Australia is seeing an increase in job vacancies, but workers are still unlikely to receive any significant bump in their pay despite having more opportunities in the job market, according to new analysis.
In February, a total of 423,500 jobs were available while some 563,300 workers were on the hunt, the lowest in 13 years, based on figures from the Australian Bureau of Statistics.
"What this means is that, in February 2022, there were only 1.3 unemployed people chasing each vacant job, the smallest ratio on record — down from three unemployed people for each vacancy in 2020, five for each vacancy in 2000, and seven in 1990," said David Peetz, Professor Emeritus, Griffith Business School, Griffith University, in an article published in The Conversation.
The jobless rate, already at 4%, is predicted to fall further to 3.75%, hitting a five-decade low. Wage growth, however, is only at 2.3%.
"The low wage growth, compared with unusually high price growth, means wage growth has slipped 1.2% below price growth over the past year. That means what Australians are earning isn’t keeping up with rising prices," Peetz said. "If price growth merely stays at its current level of 3.5%, the budget’s forecast of 3.25% wage growth means real wages will fall."
With a lower ratio between the unemployed and available jobs, employers should therefore consider offering higher wages in a bid to fill these open positions. Otherwise, employers who pay low wages can expect to "pay the price with higher staff turnover, unfilled vacancies, absenteeism or poor product quality," Peetz said.

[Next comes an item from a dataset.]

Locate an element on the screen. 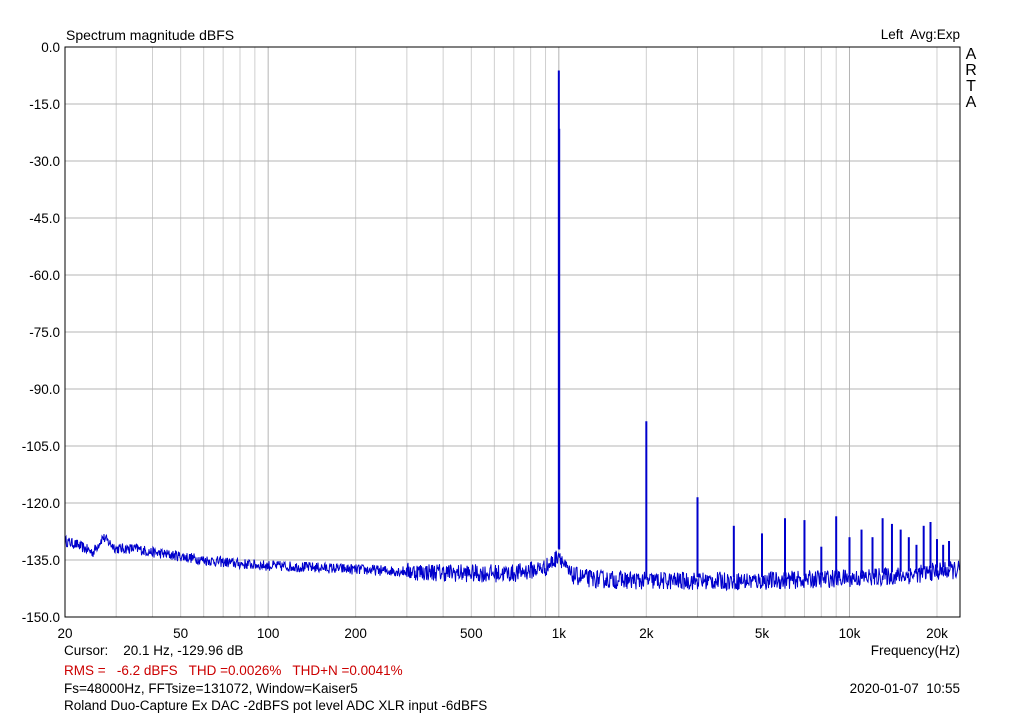  chart-title: Spectrum magnitude dBFS is located at coordinates (150, 35).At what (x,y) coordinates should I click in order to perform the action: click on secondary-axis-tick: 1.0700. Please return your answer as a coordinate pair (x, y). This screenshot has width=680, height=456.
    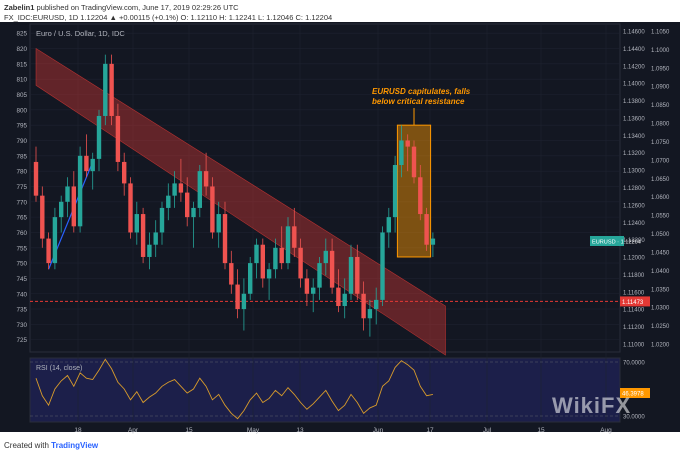
    Looking at the image, I should click on (660, 161).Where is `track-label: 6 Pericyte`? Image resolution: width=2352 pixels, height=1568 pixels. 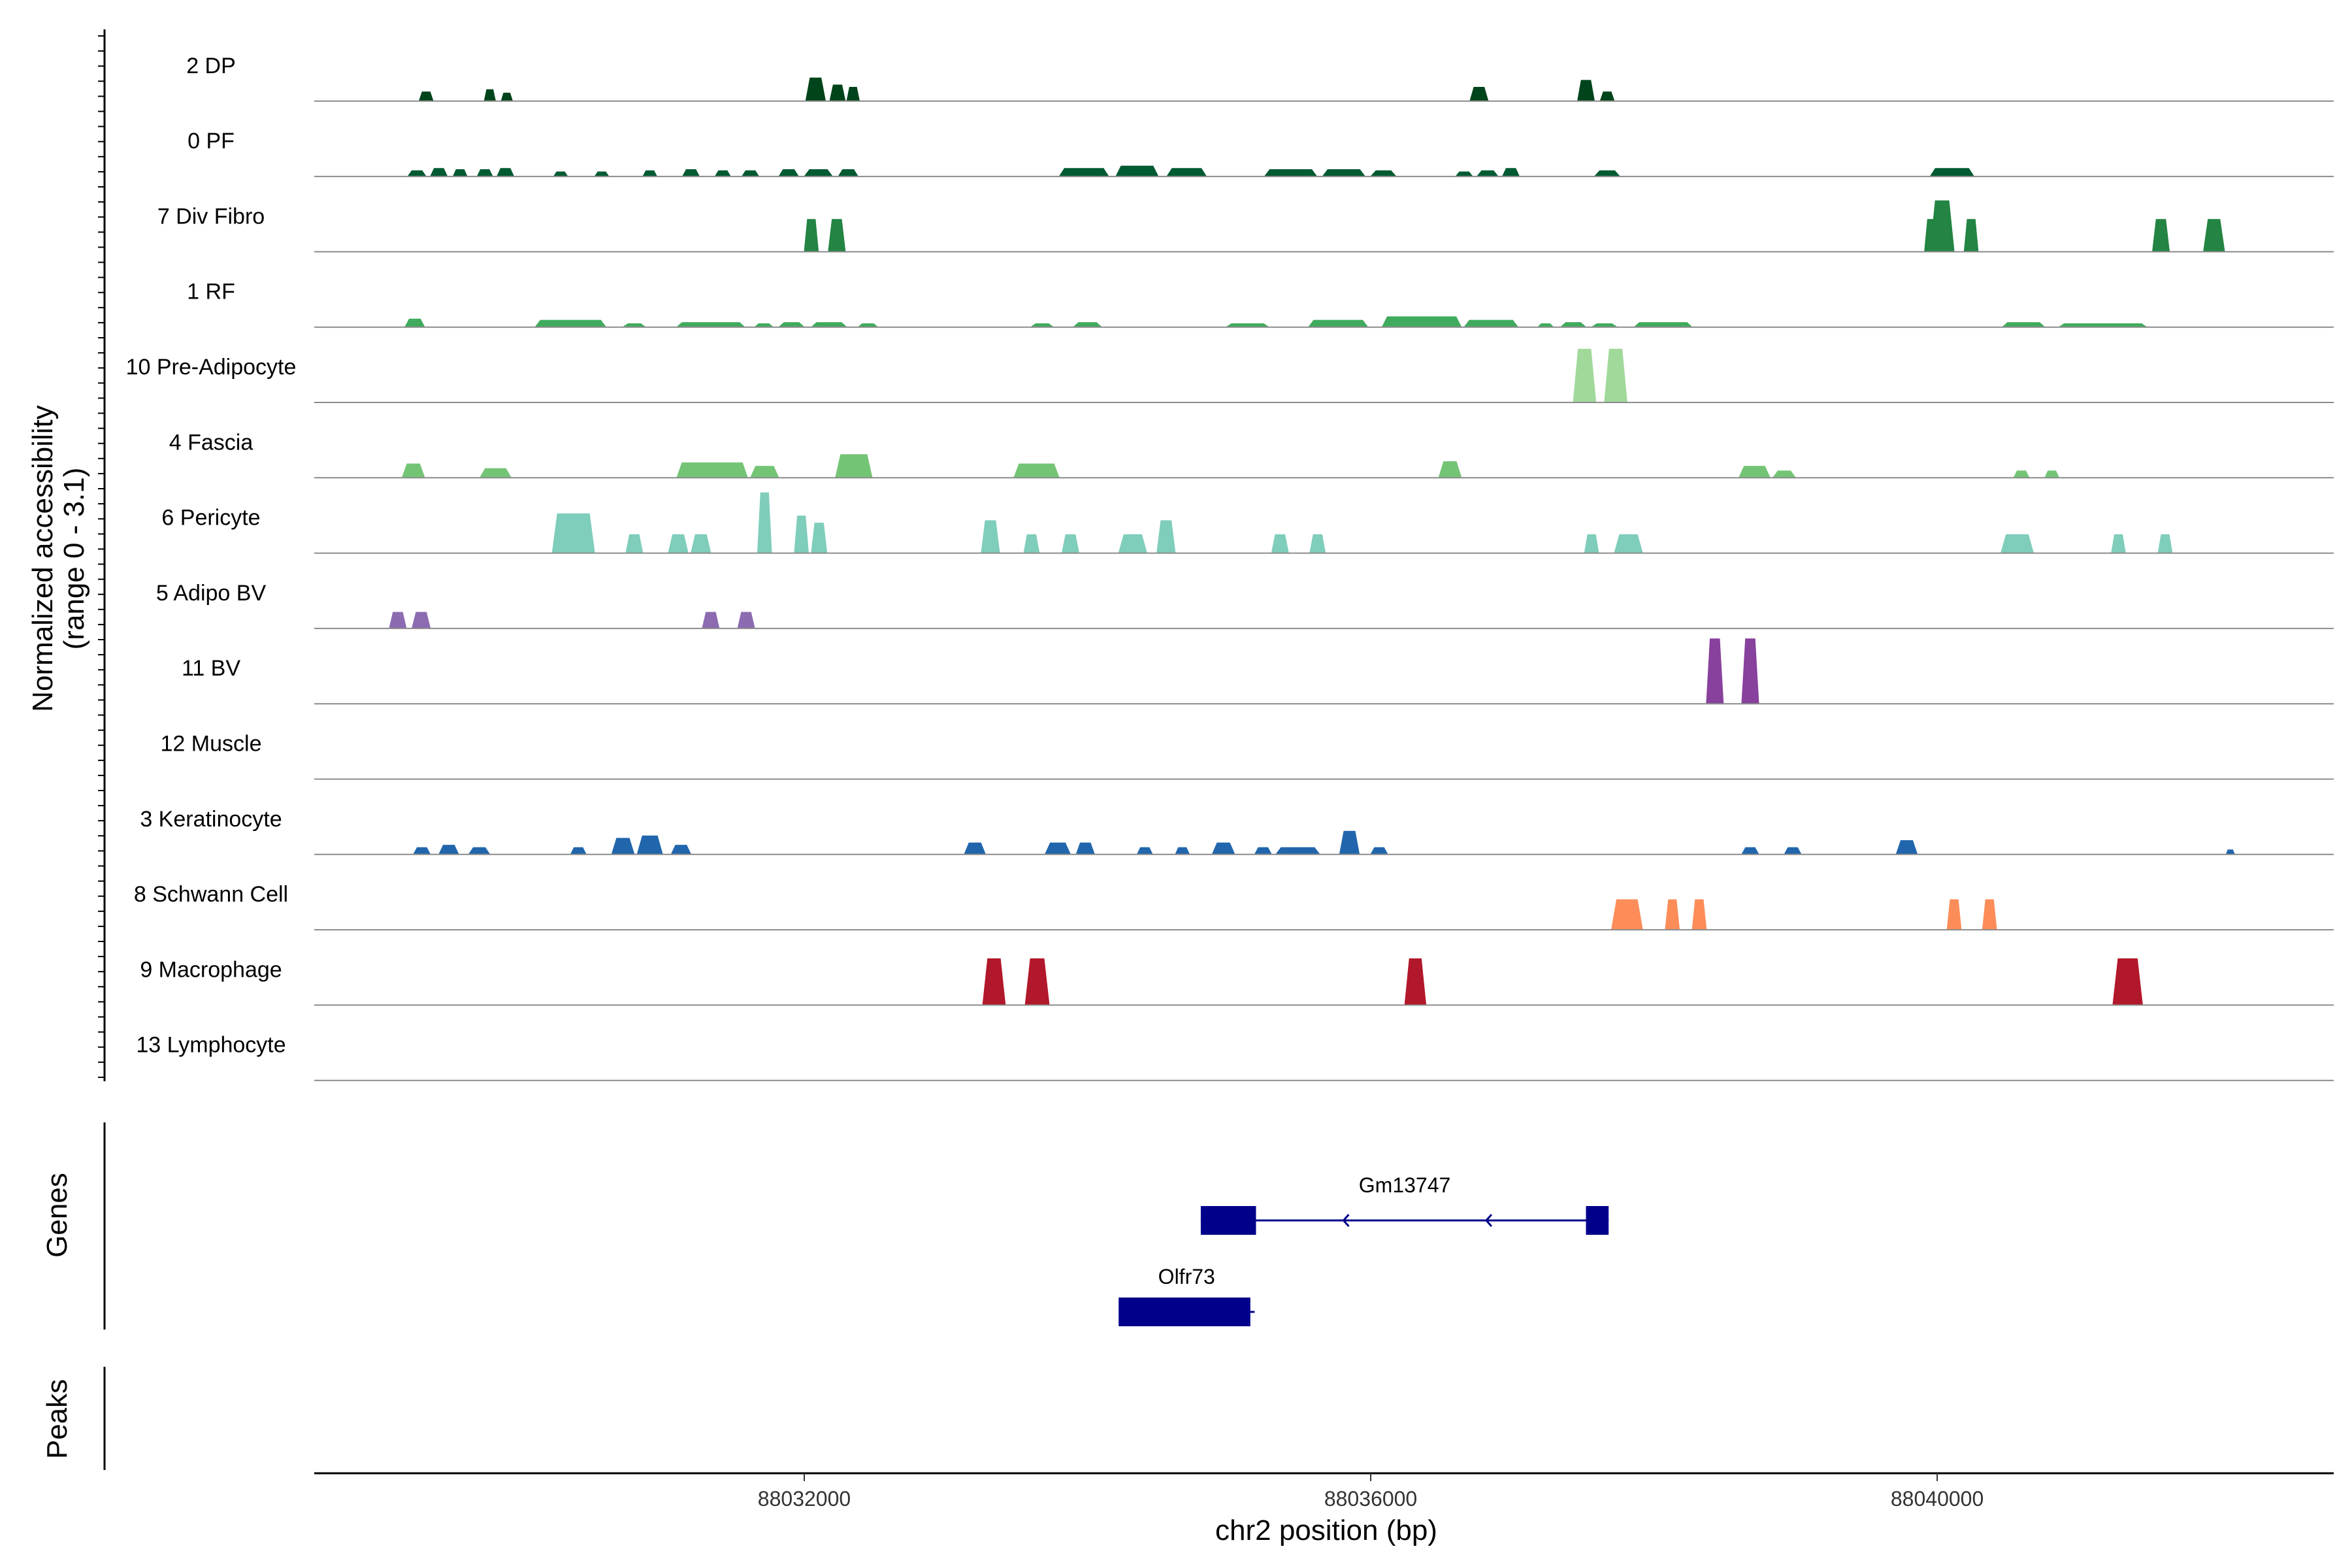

"But [employers] still feel they can get away with paying low wages, and leaving many vacancies unfilled. And other employers feel they are forced to keep wages low, due to competing against low-price firms and because their immediate customers (such as supermarkets) insist on low prices," he said.

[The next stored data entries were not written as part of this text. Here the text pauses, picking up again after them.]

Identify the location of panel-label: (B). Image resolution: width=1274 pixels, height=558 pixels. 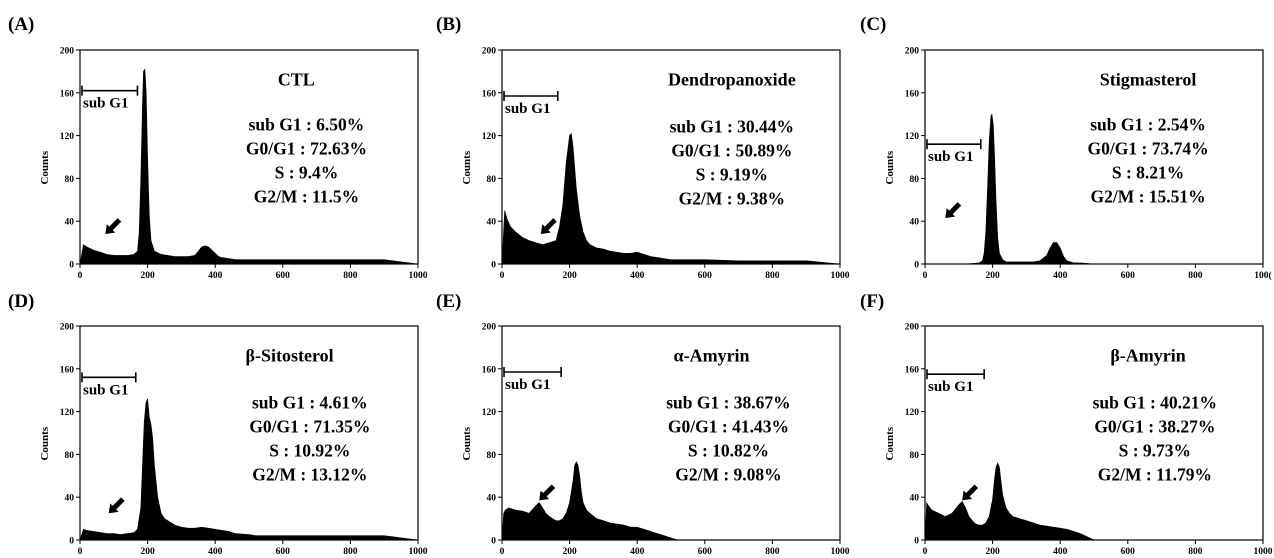
(448, 24).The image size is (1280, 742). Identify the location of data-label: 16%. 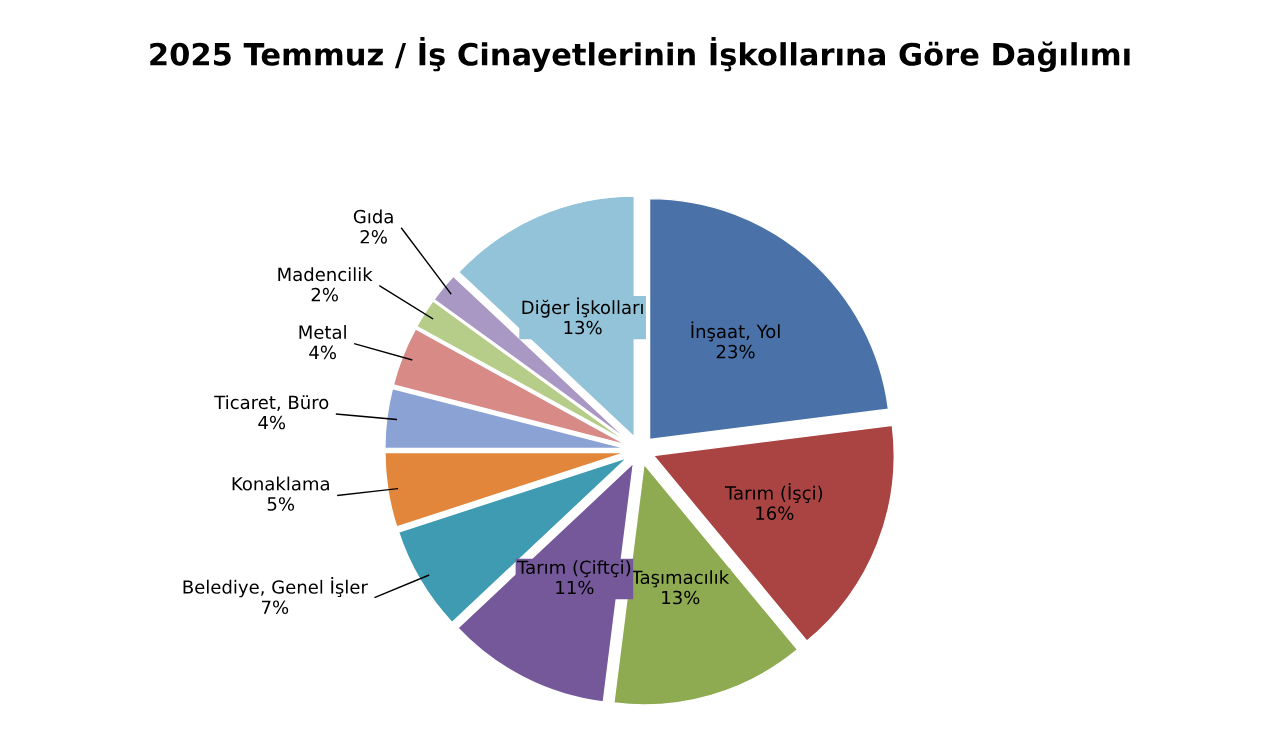
(775, 514).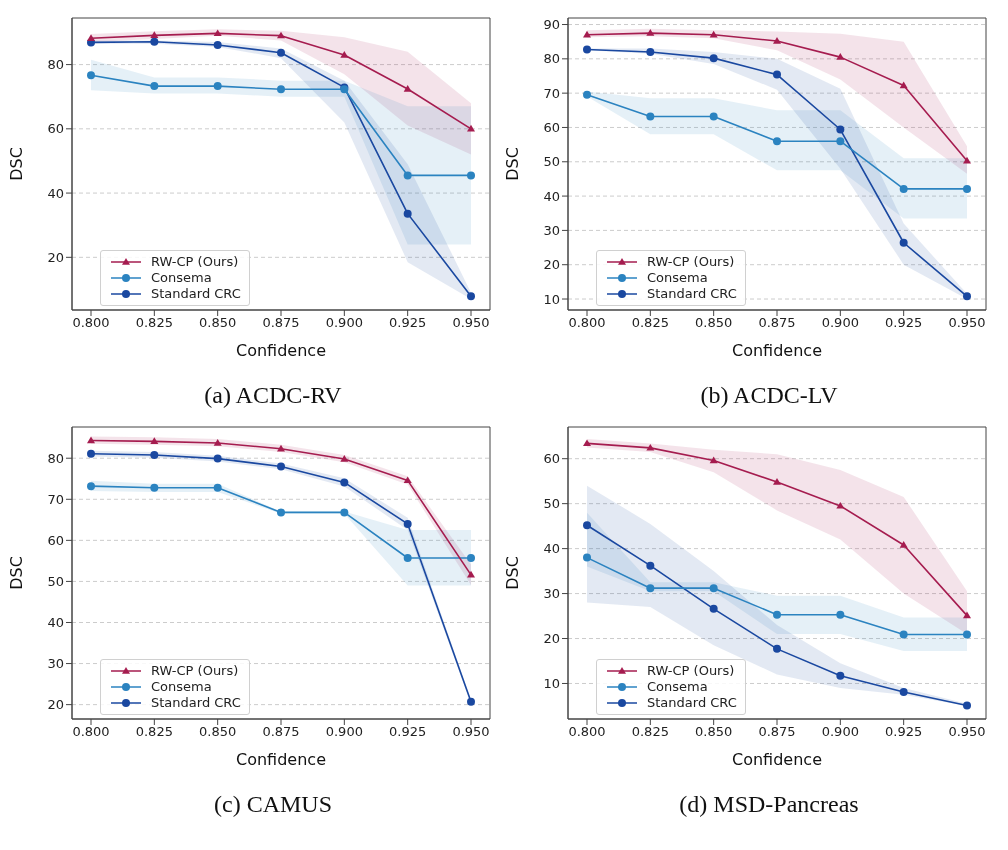  Describe the element at coordinates (769, 396) in the screenshot. I see `text: (b) ACDC-LV` at that location.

These employers are able to choose to pay lower wages than in the past because workers are less powerful and their collective bargaining power is less effective than it once was.

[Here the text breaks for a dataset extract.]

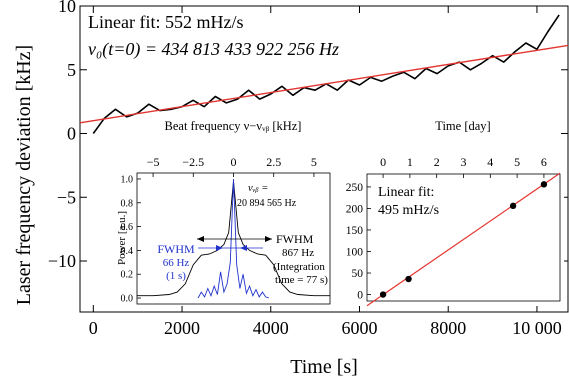 This screenshot has width=569, height=383. What do you see at coordinates (176, 276) in the screenshot?
I see `fwhm-blue-integration: (1 s)` at bounding box center [176, 276].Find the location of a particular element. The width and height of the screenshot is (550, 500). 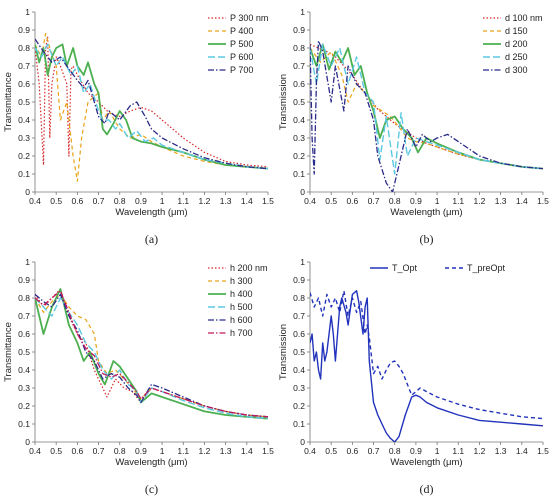

legend-label: P 400 is located at coordinates (242, 31).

Workers are also contending with other factors such as casual employment, contracting, labour hire, franchising or underemployment. Meanwhile, industrial disputes are purportedly at "record lows partly because industrial laws have changed," so unions are now finding it harder to demand better wages.
"Don’t expect any surges in real wages, no matter how tight the labour market is, while this new structure remains," Peetz said.